## WHAT YOU HAVE TO DO
Every line in the records below with the string "size" needs to be copied out.

::::

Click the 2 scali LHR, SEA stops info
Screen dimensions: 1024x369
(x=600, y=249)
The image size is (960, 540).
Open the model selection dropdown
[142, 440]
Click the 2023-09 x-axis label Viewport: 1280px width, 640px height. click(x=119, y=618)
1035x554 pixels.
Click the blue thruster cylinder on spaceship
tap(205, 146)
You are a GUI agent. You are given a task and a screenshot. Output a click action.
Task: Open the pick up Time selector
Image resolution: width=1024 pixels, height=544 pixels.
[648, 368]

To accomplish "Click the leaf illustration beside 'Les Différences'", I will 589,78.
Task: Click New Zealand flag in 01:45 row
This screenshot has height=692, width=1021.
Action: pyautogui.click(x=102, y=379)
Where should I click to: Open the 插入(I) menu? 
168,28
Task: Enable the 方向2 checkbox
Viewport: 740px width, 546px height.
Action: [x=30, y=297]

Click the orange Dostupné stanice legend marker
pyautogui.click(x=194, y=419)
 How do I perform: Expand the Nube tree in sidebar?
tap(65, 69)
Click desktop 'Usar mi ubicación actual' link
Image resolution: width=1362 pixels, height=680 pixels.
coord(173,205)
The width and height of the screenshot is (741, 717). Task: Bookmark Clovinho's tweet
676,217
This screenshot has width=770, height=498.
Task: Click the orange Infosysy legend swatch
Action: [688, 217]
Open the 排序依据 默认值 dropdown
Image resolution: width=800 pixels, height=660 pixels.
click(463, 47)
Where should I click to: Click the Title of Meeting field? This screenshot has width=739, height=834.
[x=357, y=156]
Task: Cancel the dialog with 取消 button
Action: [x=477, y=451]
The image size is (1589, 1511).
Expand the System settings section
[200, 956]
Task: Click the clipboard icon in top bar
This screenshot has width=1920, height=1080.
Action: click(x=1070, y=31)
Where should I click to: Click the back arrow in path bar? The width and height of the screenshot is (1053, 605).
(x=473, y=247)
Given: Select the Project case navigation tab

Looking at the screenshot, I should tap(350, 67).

::::

## EXERCISE SOLUTION
The image size is (960, 540).
The image size is (1589, 1511).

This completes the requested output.